De acordo com um estudo da OCDE, Portugal perdeu 134 mil trabalhadores ativos em menos de uma década, por isso a instituição considera que as perspetivas de crescimento são pobres. Para que o sistema continue a funcionar bem, seria necessário que a população trabalhasse mais oito anos além dos 64.

Como avança o Diário de Notícias, e segundo o estudo da Organização para a Cooperação e o Desenvolvimento Económico (OCDE), no futuro os portugueses deverão ter de trabalhar mais tempo além da idade atualmente conhecida para a reforma (que se situa entre os 64 e os 65 anos). A instituição prevê que, para manter o peso da população em idade produtiva face à população total, os portugueses terão de trabalhar até aos 72.
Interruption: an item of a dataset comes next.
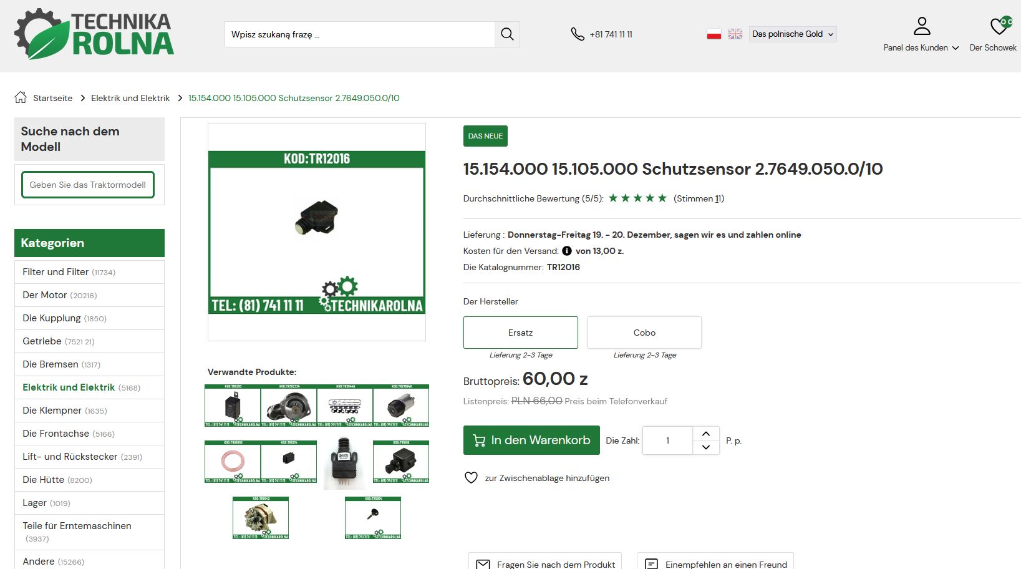Open the currency dropdown Das polnische Gold
Screen dimensions: 1021x569
[x=792, y=34]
A situação de Portugal é especialmente grave, uma vez que a OCDE assume que a idade de reforma é das que mais têm subido no grupo das mais de 40 economias estudadas. Apesar de Portugal ter aumentado o tempo de vida profissional em 5 anos, este prolongamento não é o suficiente para estabilizar o sistema nas próximas décadas.

O problema que assombra o futuro deve-se em grande parte ao grande envelhecimento da população portuguesa. A OCDE afirma que o PIB per capita português deve cair 4,9% até 2030. Até 2040 ou 2050, o empobrecimento é ainda mais grave, sendo que num cenário base, o PIB por habitante cai 11% até 2040 ou 15% até 2050.

A pressão para trabalhar mais anos não é uma novidade em vários países, já tendo acontecido, por exemplo, em Espanha. Esta situação deve-se sobretudo ao facto da  fertilidade ser baixa nestes países, e por outro lado, o envelhecimento ser um fenómeno cada vez mais presente.

“Promover uma força de trabalho inclusiva em termos de idade” que “o limite máximo para a idade da vida profissional (65 anos por referência) terá que aumentar substancialmente para evitar o declínio no tamanho relativo da força de trabalho”, alerta a OCDE no seu novo estudo.

Como solução a instituição sugere “um prolongamento no que se define como a faixa etária de trabalhadores principais em cerca de 6 anos até 2050”. Isto é a média do conjunto da OCDE. No caso de Portugal os anos de trabalho a mais (além dos 64 anos) são oito.

A OCDE recorda que é preciso mais “investimentos na segurança financeira e na saúde dos trabalhadores ao longo da vida, bem como nas qualificações e na aprendizagem ao longo da vida”. Só assim é que “estes trabalhadores vão ser resilientes até idades avançadas”, remata a organização chefiada por Angel Gurría.